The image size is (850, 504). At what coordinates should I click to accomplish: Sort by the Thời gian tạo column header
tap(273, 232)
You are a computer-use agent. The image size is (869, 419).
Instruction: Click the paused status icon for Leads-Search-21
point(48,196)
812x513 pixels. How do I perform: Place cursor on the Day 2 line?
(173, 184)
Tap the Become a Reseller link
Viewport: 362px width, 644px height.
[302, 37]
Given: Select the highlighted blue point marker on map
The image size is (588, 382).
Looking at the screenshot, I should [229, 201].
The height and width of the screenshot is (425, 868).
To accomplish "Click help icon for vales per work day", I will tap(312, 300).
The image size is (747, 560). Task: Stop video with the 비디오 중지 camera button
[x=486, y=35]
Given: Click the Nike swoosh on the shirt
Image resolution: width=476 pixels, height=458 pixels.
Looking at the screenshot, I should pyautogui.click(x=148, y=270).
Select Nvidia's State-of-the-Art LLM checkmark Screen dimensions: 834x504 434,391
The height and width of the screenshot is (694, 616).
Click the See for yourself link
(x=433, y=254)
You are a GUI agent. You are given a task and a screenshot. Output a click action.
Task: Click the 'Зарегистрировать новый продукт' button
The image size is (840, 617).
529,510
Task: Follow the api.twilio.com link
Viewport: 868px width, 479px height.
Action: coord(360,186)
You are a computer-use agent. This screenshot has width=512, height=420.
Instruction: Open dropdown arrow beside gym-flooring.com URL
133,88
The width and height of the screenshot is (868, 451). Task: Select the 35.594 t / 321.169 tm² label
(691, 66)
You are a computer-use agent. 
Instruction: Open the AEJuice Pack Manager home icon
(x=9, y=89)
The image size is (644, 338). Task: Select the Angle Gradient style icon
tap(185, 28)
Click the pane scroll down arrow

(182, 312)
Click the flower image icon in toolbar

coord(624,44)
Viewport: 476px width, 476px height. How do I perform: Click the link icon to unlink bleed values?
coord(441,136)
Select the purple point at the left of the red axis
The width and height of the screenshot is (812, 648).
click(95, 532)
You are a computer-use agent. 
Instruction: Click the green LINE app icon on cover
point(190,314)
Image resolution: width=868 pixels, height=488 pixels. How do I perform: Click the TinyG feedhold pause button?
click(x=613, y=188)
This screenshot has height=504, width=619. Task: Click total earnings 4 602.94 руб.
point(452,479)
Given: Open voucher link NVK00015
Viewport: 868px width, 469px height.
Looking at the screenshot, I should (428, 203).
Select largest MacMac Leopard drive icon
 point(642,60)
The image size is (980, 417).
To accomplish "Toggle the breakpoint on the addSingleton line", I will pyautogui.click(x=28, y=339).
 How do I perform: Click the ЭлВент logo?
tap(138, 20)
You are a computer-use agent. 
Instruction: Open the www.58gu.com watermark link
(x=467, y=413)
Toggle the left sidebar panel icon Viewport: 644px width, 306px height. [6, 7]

* * * * *

> _TASK DESCRIPTION_: Beginning at the line above that contains "Image resolution: width=476", return each line exactly through the line that contains "Select Nvidia's State-of-the-Art", and no others.

> _RESPONSE FOR THIS EXERCISE_:
Image resolution: width=476 pixels, height=458 pixels.
Looking at the screenshot, I should pyautogui.click(x=148, y=270).
Select Nvidia's State-of-the-Art LLM checkmark Screen dimensions: 834x504 434,391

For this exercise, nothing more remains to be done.